В «Энциклопедии Дидро и Д’Аламбера» мы читаем:
Vision, apparition (syn.) Видение, явление (синоним.) Видение происходит во внутренних чувствованиях и предполагает лишь действие воображения. Явление при этом поражает больше внешние чувствования и предполагает объект вовне. Иосиф был предупрежден видением о необходимости бегства в Египет вместе со своей семьей; Магдалина была оповещена о воскресении Спасителя через явление. Разгоряченные мозги и алкающие пищи часто имеют видения. Робкие и доверчивые умы иногда принимают за видения то, что не является ничем, или то, что является просто игрой воображения76.
«Больше чем один язык», философский девиз, «экономичный будто призыв» – в действительности его гораздо легче провозгласить, чем следовать ему буквально, потому как даже Б. Кассен, выдающийся французский филолог, всеми помыслами устремленная к утверждению полилингвизма Европы, не смогла с ним сообразоваться в своем монументальном «Словаре непереводимостей» (2004), где почти все работы о ключевых понятиях русского языка и культуры («народность», «мир», «правда», «русский язык», «соборность» и т. п.) были поручены украинским философам и филологам, в результате чего русские мыслители и филологи были устранены из философской Европы77. Не менее знаменательно, что это «устранение» состоялось как раз в начале той войны двух языков в Украине, которая, как известно, переросла со временем в нечто иное, нежели борьба двух славянских наречий, восходящих к одной языковой группе, но разнящихся в ряде отношений сложившихся национальных идентичностей.

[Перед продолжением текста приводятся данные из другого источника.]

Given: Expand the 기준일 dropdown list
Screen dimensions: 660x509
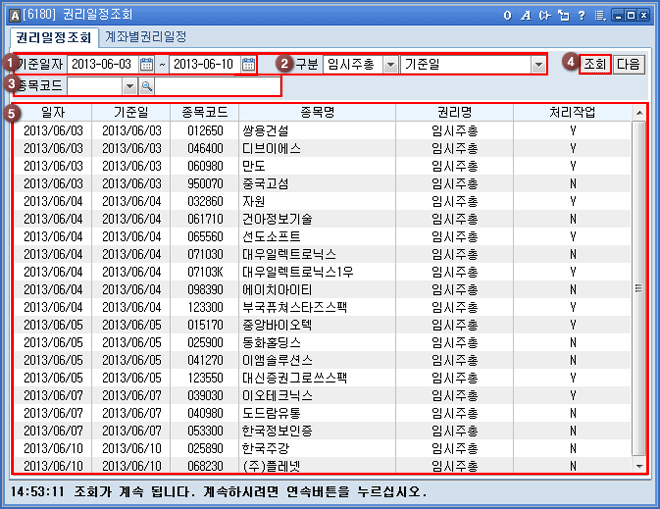Looking at the screenshot, I should (539, 65).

Таким образом, девиз «больше чем один язык» может быть принят как принцип ответственной филологической или философской работы, правда при том всенепременном условии, что мы свято чтим монолингвизм другого человека, который, с одной стороны, взывает к переводу («Перевод – это язык Европы», согласно У. Эко), тогда как, с другой, утверждается через две апории Деррида: «1. Мы никогда не говорим более чем на одном языке. 2. Мы никогда не говорим на одном языке»78. Очевидно, однако, что данные апории можно если не преодолеть, то, по меньшей мере, обойти при помощи третьего термина, каковым является некий «межеумочный язык», ставший под именем Global English латынью новой схоластики, в пользу которой нас вынуждают писать на этом чужестранном для всех европейских языков языке, в том числе на чуждом русскому языку волапюке, каковой следует квалифицировать, вслед за французским писателем Р. Мийе, как «prêt-à-l’anglais»79. Тем не менее наперекор господству Global English, языка поверхностной коммуникации, основные сочинения которого сводятся, по определению Б. Кассен, «к заявкам на финансирование» научных проектов, наперекор также двум апориям Деррида, что обрекают нас говорить на одном языке, который никогда не будет одним, поскольку никогда не является чистым, я постараюсь в том, что следует дальше, размышлять именно между французским и русским языками, попытавшись дополнить все время неполный список непереводимостей одной лексемой, к которой особенно благоволил Декарт, как в годы тревожной молодости, так и перед самой смертью, оставив на своем портрете кисти Яна Веникса (1621–1659, 1661 (?)) загадочное признание «Mundus est Fabula», что можно было бы перевести, если учесть основные значения слова Fabula в классический век: «Мир есть басня, история, картина, театр».